Aber auch in der Bundestagsfraktion der Linkspartei gibt es viele, die die Kooperationsunwilligkeit ihrer Führung für falsch halten.
Wollen wir wirklich solidarische und ökologische Antworten auf die multiplen Krisen dieser Zeit geben und die Regierungsgarantie für CDU/CSU und/oder FDP beenden, dann führt früher oder später an einer Zusammenarbeit von SPD, Grünen und Linkspartei kein Weg vorbei.
Als Entwicklungspolitiker habe ich Gesichter vor Augen, wenn ich höre, dass allein aufgrund der aktuellen Weltwirtschafts- und Finanzkrise weitere 60 Millionen Menschen unter das physische Existenzminimum gedrückt wurden. Angesichts dieser großen Herausforderungen können wir uns Ignoranz, Ausschließeritis und ergebnislose Fundamentalopposition nicht mehr leisten, ohne uns an den Opfern einer ungeregelten Globalisierung zu versündigen.

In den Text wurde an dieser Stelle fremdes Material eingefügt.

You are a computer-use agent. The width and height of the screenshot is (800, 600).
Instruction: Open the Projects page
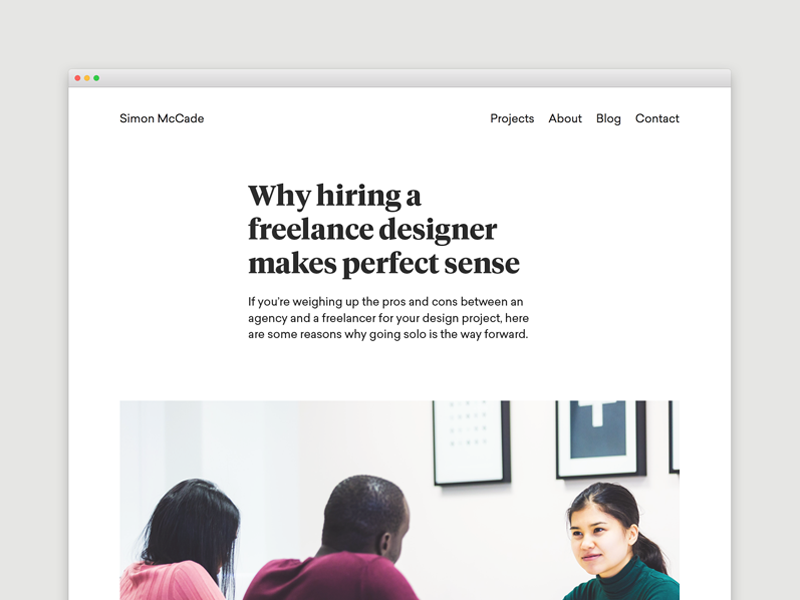512,118
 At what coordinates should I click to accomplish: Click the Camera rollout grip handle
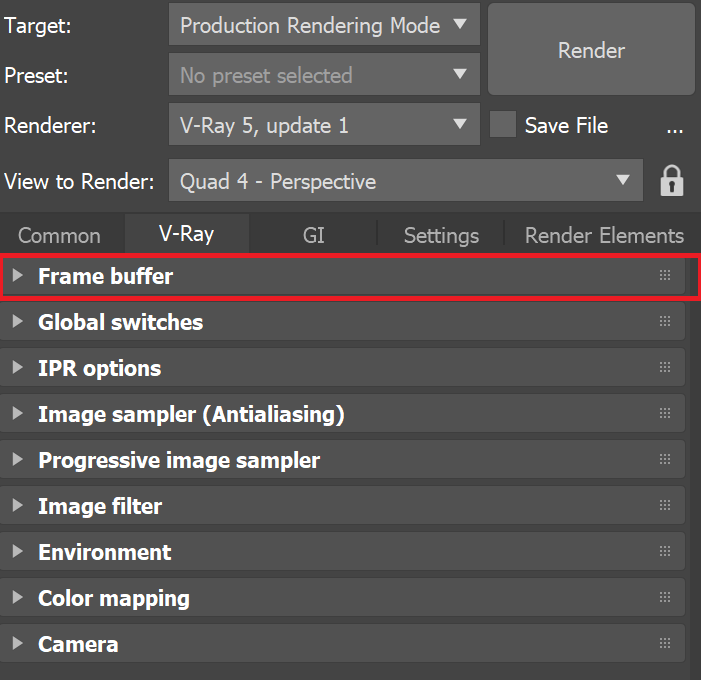pos(665,644)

Als jemand, der aufgrund enger Kontakte zur kirchlichen Friedensbewegung in der DDR ("Schwerter zu Pflugscharen") mit lebenslänglichem Betretungsverbot des Unrechtsstaats belegt wurde, weiß ich, dass die Linkspartei noch ihre SED-Vergangenheit aufarbeiten und sich von ideologischem Ballast trennen müsste. Aber dazu sollte man sie herausfordern und anspornen, anstatt sie wie Schmuddelkinder zu behandeln und auszugrenzen - so wie einst die Grünen.
Die SPD ist dabei, die Fehler aus der Vergangenheit zu wiederholen und ihre Zukunft zu verspielen. Diejenigen, die dies genauso sehen - und ich glaube, es sind viele - sollten nicht länger schweigen.